Gene expression data from 3D spheroids of human amniotic epithelial stem cell (hAESC) treated with 20 uM Carnosic Acid. Gene expression data from 3D spheroids of human amniotic epithelial stem cell (hAESC) treated with 20 uM Carnosic Acid

Gene expression profiling reveals multiple tissue-specific functionality of carnosic acid in a stem-based tool. We evaluated the effects of carnosic acid on human amniotic epithelial stem cells. We performed an untargeted whole-genome transcriptome analysis to explore functionality of carnosic acid in a stem cell-based tool. Overall design: According to the manufacturer's guide, the RNA was extracted using Isogen kit (Nip-pon Gene Co. Ltd., Japan). Then, RNA quantity and quality were determined using the NanoDrop 2000 spectrophotometer (ThermoScientific, USA). DNA microarray analysis was conducted on control and CA-treated hAESC samples using the GeneChip WT PLUS Reagent Kit (ThermoFisher Scientific) and GeneChip™ Hybridization, Wash and Stain Kit (ThermoFisher Scientific) following the manufacturer's instructions. In brief, complementary DNA (cDNA) was synthesized from 100 ng of RNA solutions. cRNA was synthesized from in vitro transcription of cDNA and then purified and reverse transcribed. Finally, single-stranded cDNA (ss-cDNA) was synthesized, purified, fragmented, and labeled following the manufacturer's instructions. Cartridge Array Hybridization was performed using the Clariom S array (Human; ThermoFisher Scientific) on the GeneChip™ Fluidics Station (ThermoFisher Scientific). Scanning was performed using GeneChip Scanner (ThermoFisher Scientific). The raw image data obtained after scanning were analyzed using the Transcriptome Analysis Console (TAC) software (ver. 4.0.2, ThermoFisher Scientific). The raw data were normalized following the signal space transformation robust multi-chip analysis (SST-RMA) algorithm. Further, gene-level analysis was performed using the Limma Bioconductor package. For differential expression analysis, a One-Way ANOVA followed by an empirical Bayes correction was performed. The detected above back-ground (DABG) cutoff was set to 0.05. The positive vs negative area under the curve (AUC) value was set at greater than or equal to 0.7. Finally, genes that passed the filter criteria of p value 2 (in linear space) were considered as differentially expressed genes (DEGs).

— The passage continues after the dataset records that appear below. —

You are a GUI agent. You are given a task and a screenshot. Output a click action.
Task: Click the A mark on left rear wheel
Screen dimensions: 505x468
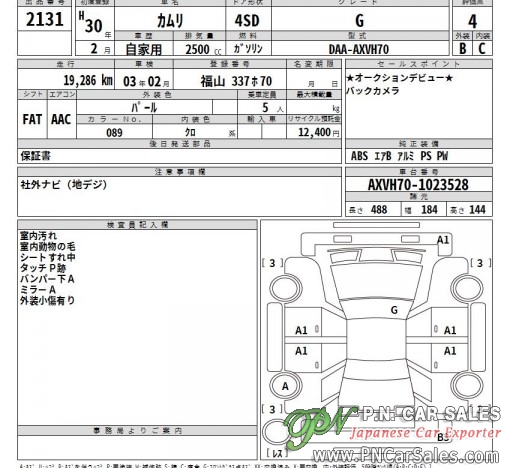285,386
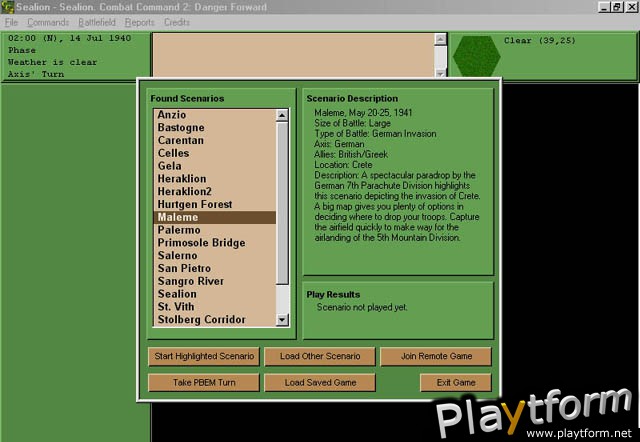This screenshot has height=442, width=640.
Task: Click Load Other Scenario button
Action: click(x=320, y=357)
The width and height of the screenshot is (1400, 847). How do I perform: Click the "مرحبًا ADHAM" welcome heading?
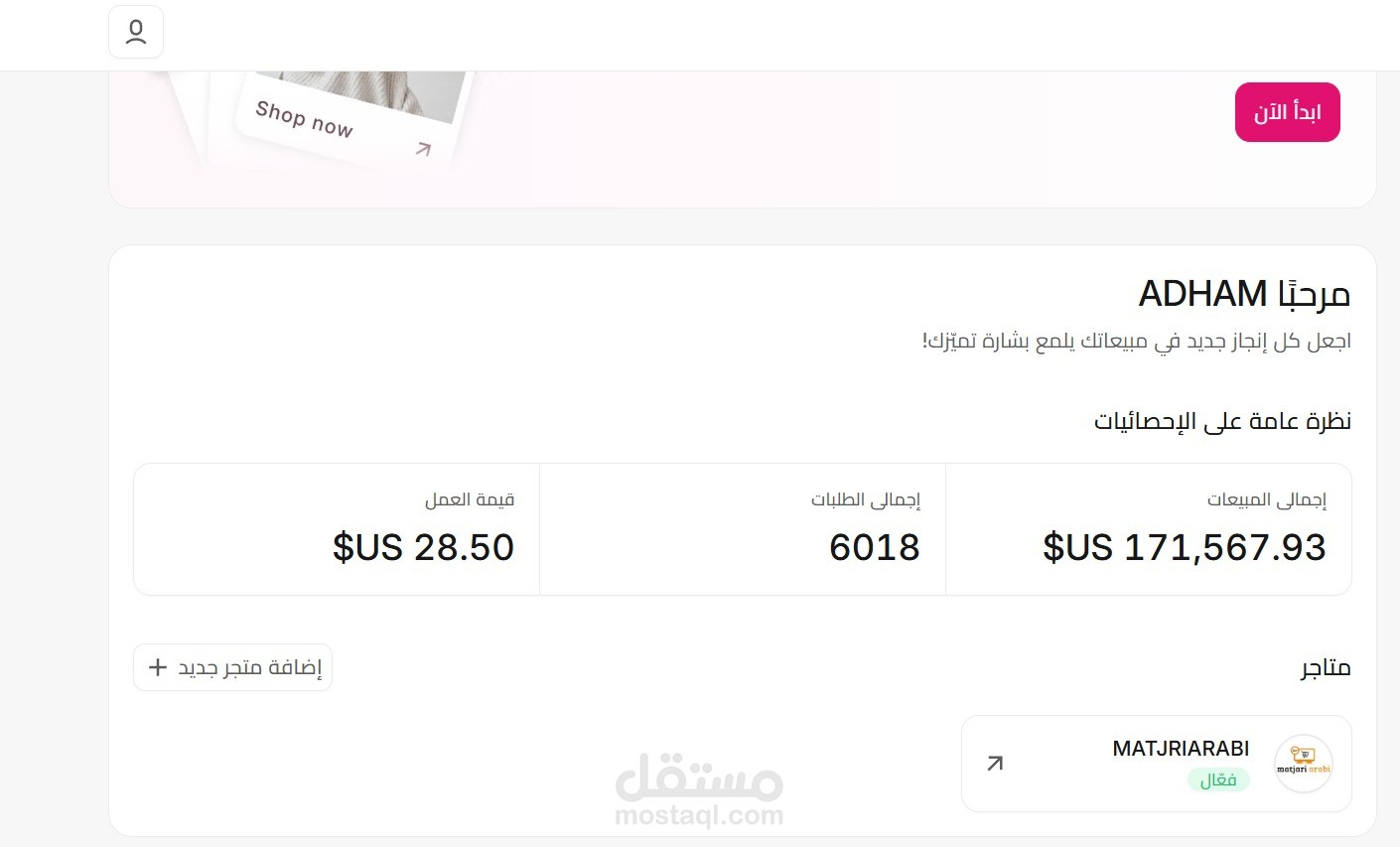point(1243,294)
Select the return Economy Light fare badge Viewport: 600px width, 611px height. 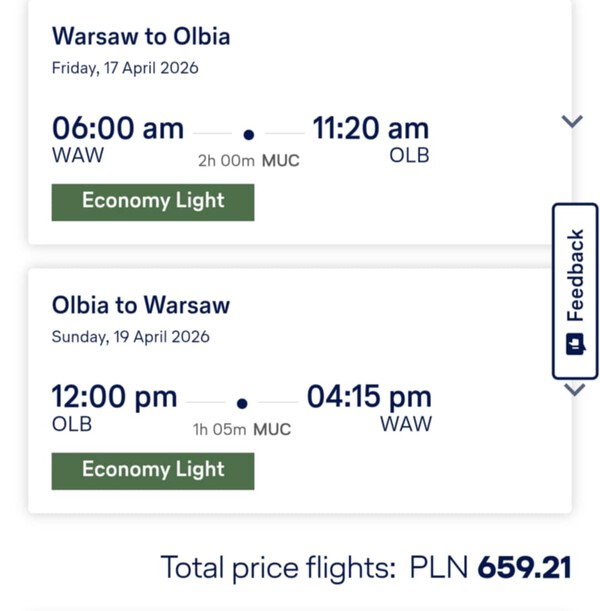coord(153,471)
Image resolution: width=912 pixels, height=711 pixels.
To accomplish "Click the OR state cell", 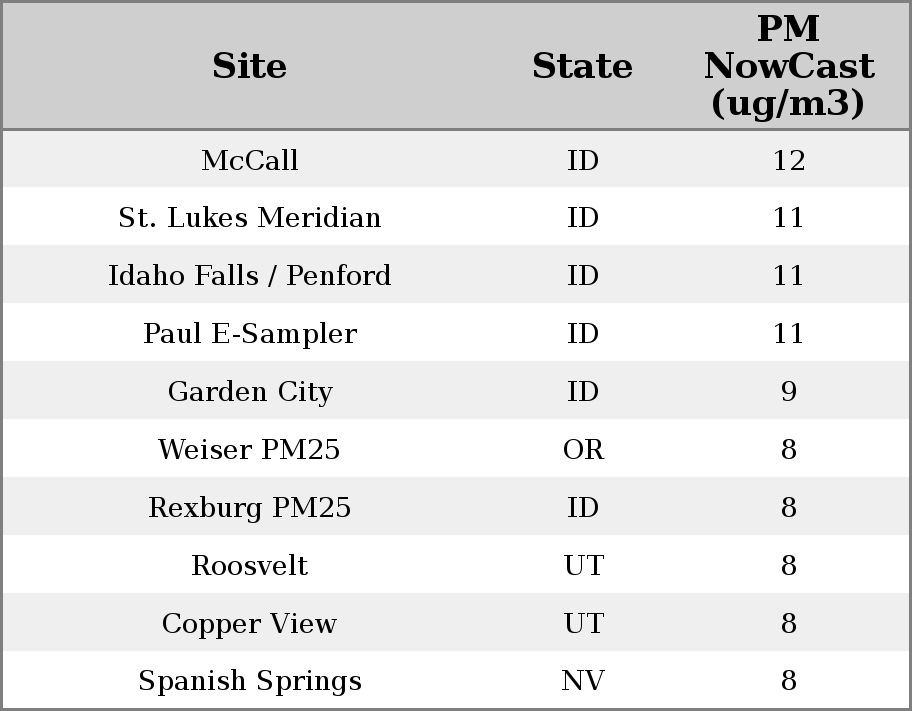I will [x=583, y=450].
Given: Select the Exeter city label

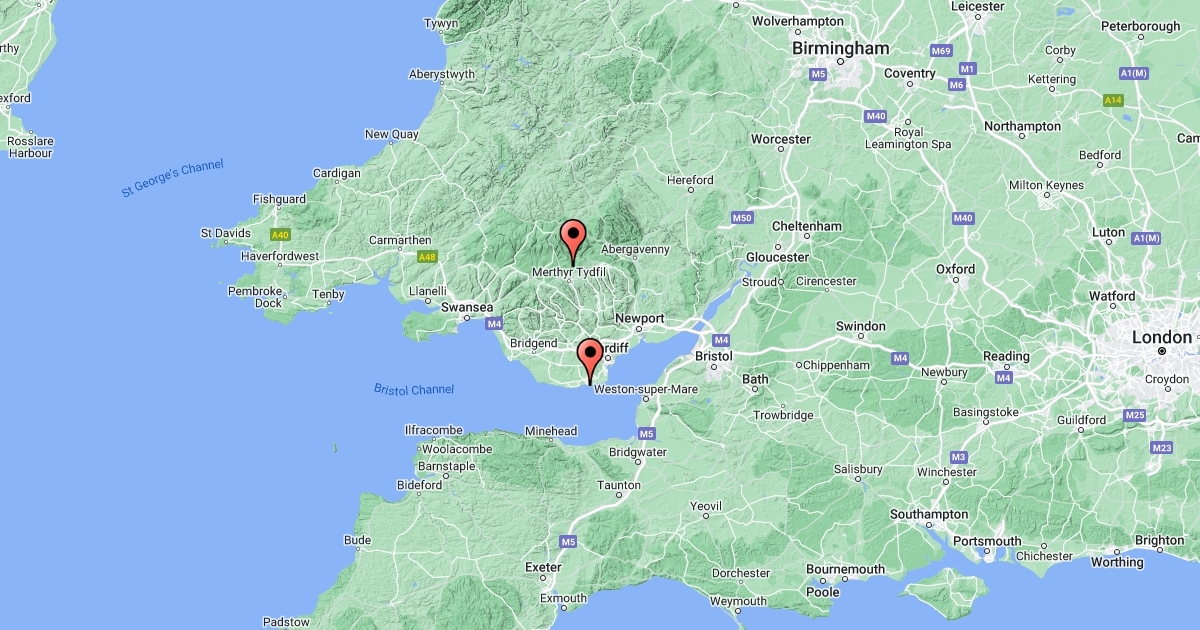Looking at the screenshot, I should coord(543,567).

基因表达谱分析揭示了鼠尾草酸（carnosic acid）在基于干细胞的工具中的多种组织特异性功能。本研究评估了鼠尾草酸对人羊膜上皮干细胞的影响，并通过非靶向全基因组转录组分析，探究鼠尾草酸在干细胞工具中的功能。总体实验设计：依照试剂盒制造商操作指南，采用Isogen试剂盒（日本Nippon Gene株式会社）提取总RNA。随后使用NanoDrop 2000分光光度计（美国赛默飞世尔科技，ThermoScientific）检测RNA的浓度与纯度。依照制造商操作说明，采用GeneChip WT PLUS试剂试剂盒（赛默飞世尔科技，ThermoFisher Scientific）与GeneChip™杂交、清洗与染色试剂盒（赛默飞世尔科技，ThermoFisher Scientific），对对照组与鼠尾草酸处理组的人羊膜上皮干细胞样本进行DNA微阵列分析。简言之，从100 ng RNA样品中合成互补脱氧核糖核酸（cDNA）；通过cDNA的体外转录合成互补核糖核酸（cRNA），随后对其进行纯化并逆转录。最后依照制造商操作流程，合成单链cDNA（ss-cDNA）并对其进行纯化、片段化与标记。在GeneChip™流体工作站（赛默飞世尔科技，ThermoFisher Scientific）上，采用Clariom S人源基因芯片（赛默飞世尔科技，ThermoFisher Scientific）进行芯片阵列杂交。使用GeneChip扫描仪（赛默飞世尔科技，ThermoFisher Scientific）完成芯片扫描。扫描得到的原始图像数据采用转录组分析控制台（TAC）软件（版本4.0.2，赛默飞世尔科技，ThermoFisher Scientific）进行分析。原始数据采用信号空间转换稳健多芯片分析（SST-RMA）算法进行标准化处理。随后采用Limma Bioconductor软件包进行基因水平分析。差异表达分析采用单因素方差分析（One-Way ANOVA）结合经验贝叶斯校正的方法完成。背景检测阈值（DABG）设为0.05。阳性/阴性曲线下面积（AUC）阈值设为≥0.7。最终，满足线性空间下p值阈值为2的筛选标准的基因被认定为差异表达基因（DEGs）。